D'Acremont et al identified clinical and laboratory findings associated with imported malaria in returning travelers. This may be helpful when test results are not available or may be unreliable. The authors are from the University of Lausanne and the Swiss Tropical Institute in Basel.
Patient selection:
(1) adolescents or adults (children with malaria tend to present differently, with gastrointestinal findings)
(2) travel to an area with malaria
Finding |
Odds Ratio |
Likelihood Ratio for Positive Test |
Likelihood Ratio for Negative Test |
splenomegaly |
7.71 |
13.6 |
0.79 |
platelet count < 150,000 per µL |
12.4 |
11.0 |
0.43 |
hemoglobin < 12 g/dL |
6.92 |
4.6 |
0.88 |
poor general health |
4.41 |
3.6 |
0.77 |
fever (temperature >= 38°C) |
3.45 |
2.3 |
0.58 |
inadequate prophylaxis |
4.65 |
1.6 |
0.35 |
sweating |
2.13 |
1.5 |
0.60 |
WBC count <= 10,000 per µL |
19.1 |
1.3 |
0.11 |
no abdominal pain |
4.05 |
1.2 |
0.58 |
eosinophils <= 5% |
4.08 |
1.1 |
0.43 |
from Tables 4 and 5, page 484
where:
• The fever in malaria should be intermittent and not continuous.
• The usefulness of the WBC count, absence of abdominal pain and absence of eosinophilia may be for the exclusion of other infections common in travelers.
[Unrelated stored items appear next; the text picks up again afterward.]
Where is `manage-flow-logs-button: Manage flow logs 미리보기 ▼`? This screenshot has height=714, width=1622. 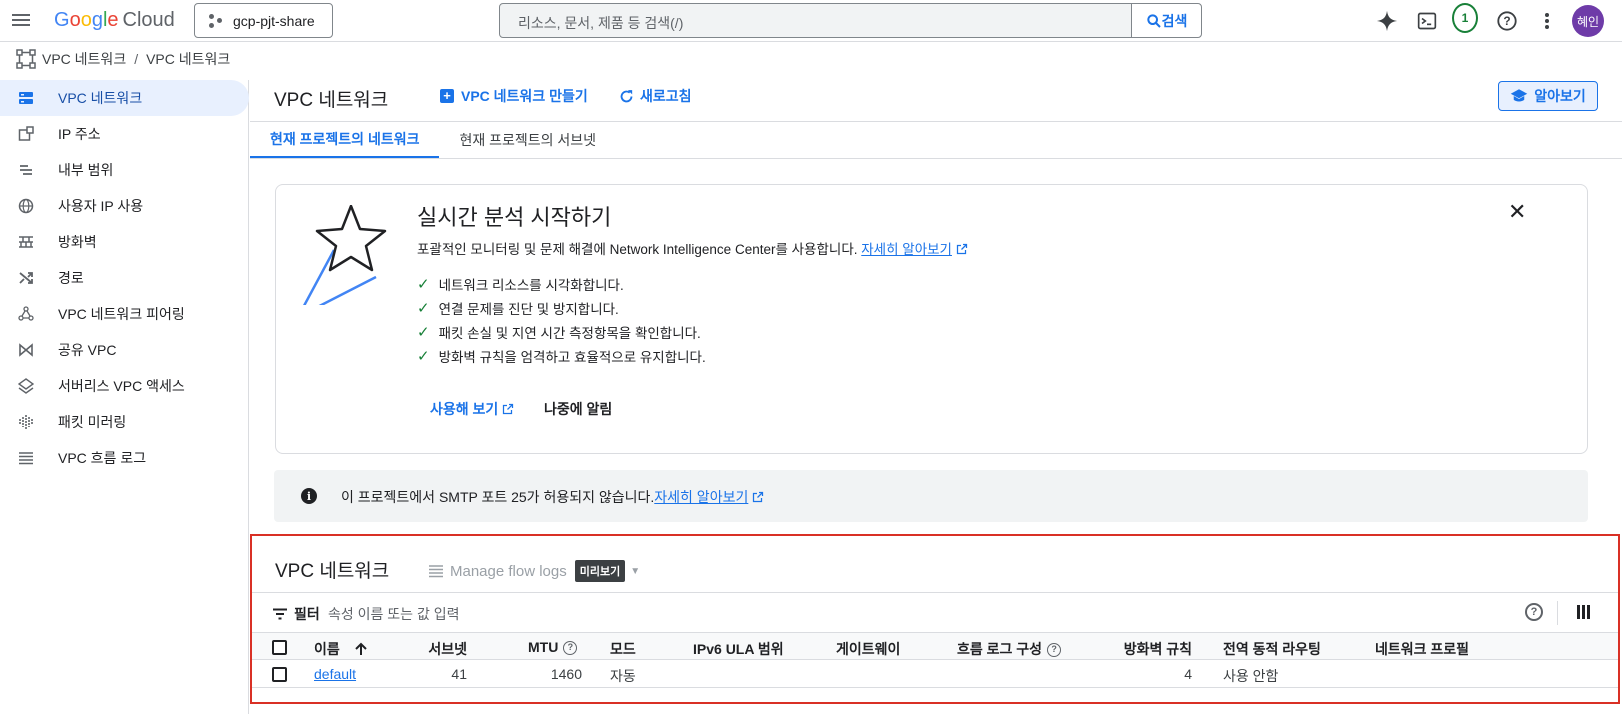
manage-flow-logs-button: Manage flow logs 미리보기 ▼ is located at coordinates (534, 571).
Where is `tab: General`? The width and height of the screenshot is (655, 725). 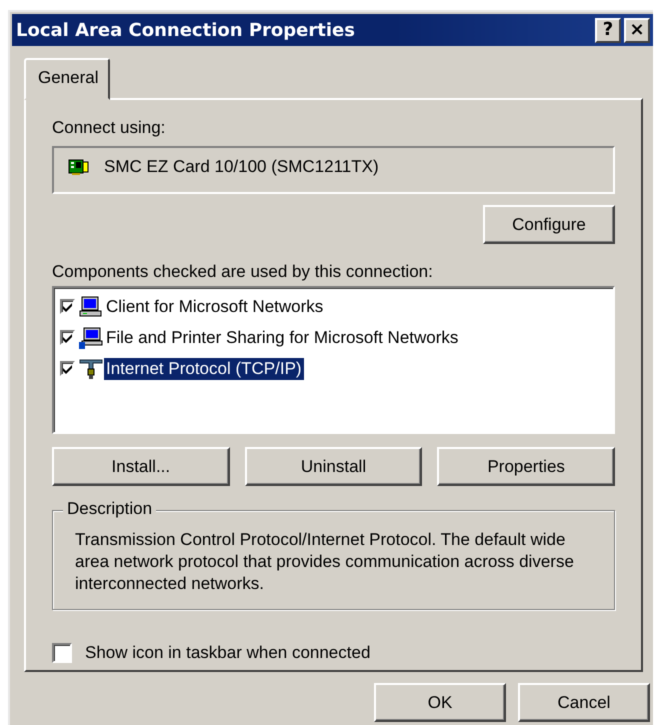
tab: General is located at coordinates (67, 79).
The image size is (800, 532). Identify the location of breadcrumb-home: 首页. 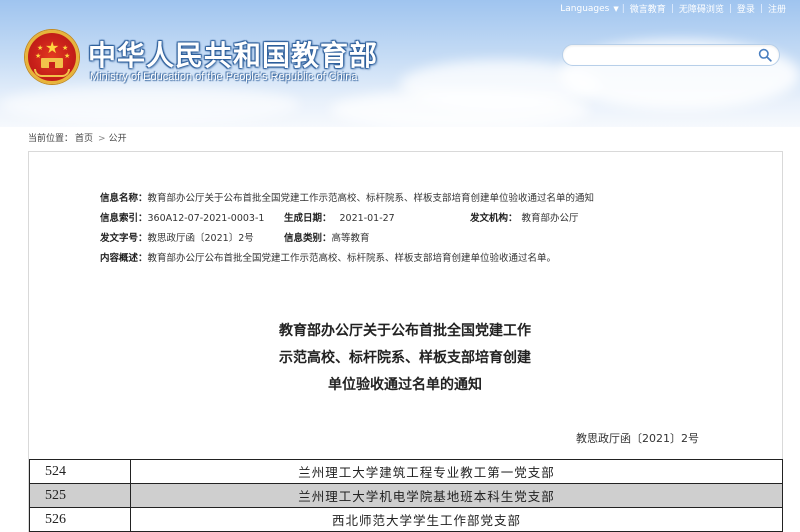
(84, 139).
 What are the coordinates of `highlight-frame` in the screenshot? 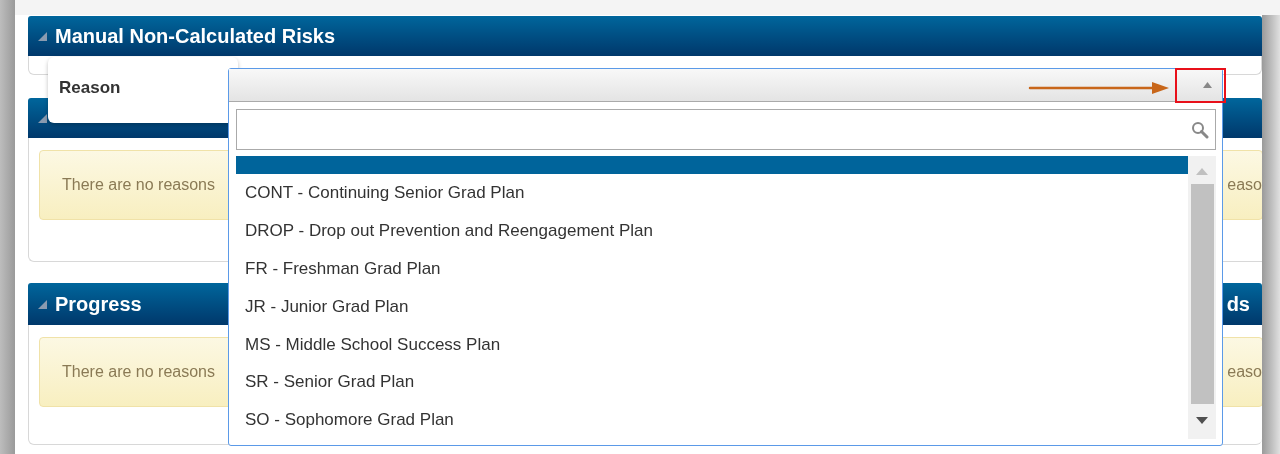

• I would think that the decision level for hemoglobin should be different for men and women.
Interpretation:
• The authors multiplied the likelihood ratios to get the overall likelihood for the patient (page 484).
• The authors felt that a posttest probability > 80% could identify patients who might be candidates for presumptive therapy for malaria while definitive tests were pending.
• The clinician can use the posttest probability to help determine test ordering. If the probability is high, then repeating blood smears may be more efficient than hunting for alternative infectious agents.